I don’t think the past 30 years has shown that the C-Suite in the NHS are able to drive the necessary reform and government has not given the NHS and the patients the tools.
We are clearly at a hinge point with respect to healthcare, and if you want revolutionary reform of the NHS so the extra money really does something useful, then as DeBono would say, you don’t have a problem, but a crisis and need to try something completely new.
Putting more cash into consumers hands (think France or Japan with high co-payments) can incentivise reform and create new healthcare delivery models for healthcare professionals to work in.
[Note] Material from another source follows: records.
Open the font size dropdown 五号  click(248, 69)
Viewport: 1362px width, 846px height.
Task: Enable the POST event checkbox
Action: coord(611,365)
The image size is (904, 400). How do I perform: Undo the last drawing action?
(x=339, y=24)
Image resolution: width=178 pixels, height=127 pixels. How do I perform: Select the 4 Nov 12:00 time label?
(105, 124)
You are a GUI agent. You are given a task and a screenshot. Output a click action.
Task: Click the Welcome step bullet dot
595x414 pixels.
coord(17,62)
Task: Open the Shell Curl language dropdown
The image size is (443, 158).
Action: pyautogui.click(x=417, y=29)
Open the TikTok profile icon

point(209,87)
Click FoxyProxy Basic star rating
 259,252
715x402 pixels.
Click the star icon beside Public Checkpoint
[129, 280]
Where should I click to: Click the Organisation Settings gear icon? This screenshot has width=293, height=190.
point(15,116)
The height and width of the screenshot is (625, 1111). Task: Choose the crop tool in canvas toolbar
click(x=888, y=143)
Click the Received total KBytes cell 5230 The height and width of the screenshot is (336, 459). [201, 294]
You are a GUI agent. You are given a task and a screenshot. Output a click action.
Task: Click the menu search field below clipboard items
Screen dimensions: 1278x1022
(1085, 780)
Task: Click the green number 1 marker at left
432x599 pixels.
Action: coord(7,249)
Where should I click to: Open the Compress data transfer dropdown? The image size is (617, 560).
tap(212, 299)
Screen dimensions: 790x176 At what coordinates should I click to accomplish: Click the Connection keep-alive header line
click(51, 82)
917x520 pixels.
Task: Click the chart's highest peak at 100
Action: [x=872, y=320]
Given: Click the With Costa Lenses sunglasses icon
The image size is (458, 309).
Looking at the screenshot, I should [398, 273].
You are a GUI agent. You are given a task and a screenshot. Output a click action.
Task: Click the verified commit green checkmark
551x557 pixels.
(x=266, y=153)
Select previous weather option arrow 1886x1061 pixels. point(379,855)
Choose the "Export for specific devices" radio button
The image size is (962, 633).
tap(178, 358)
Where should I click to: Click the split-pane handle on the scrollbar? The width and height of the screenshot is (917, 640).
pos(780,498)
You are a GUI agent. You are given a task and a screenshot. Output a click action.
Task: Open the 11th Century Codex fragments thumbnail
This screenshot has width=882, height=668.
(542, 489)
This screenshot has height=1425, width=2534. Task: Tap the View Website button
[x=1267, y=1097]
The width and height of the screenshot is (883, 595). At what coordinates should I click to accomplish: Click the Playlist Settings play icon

Dranove and Lawton’s Big Med [https://press.uchicago.edu/ucp/books/book/chicago/B/bo44654714.html] is instructive in noting how US healthcare policy has disenfranchised the medical cost-drivers by trying to convert them into jobbing care providers, with skin the game.
Keep in mind that in many countries such as the UK, hospitals are monopoly employers of doctors/consultants who are the cost drivers. Evidence shows that enfranchising doctors (e.g. gain-sharing) helps them realise the benefits of change. But as they say, “you gotta wanna”.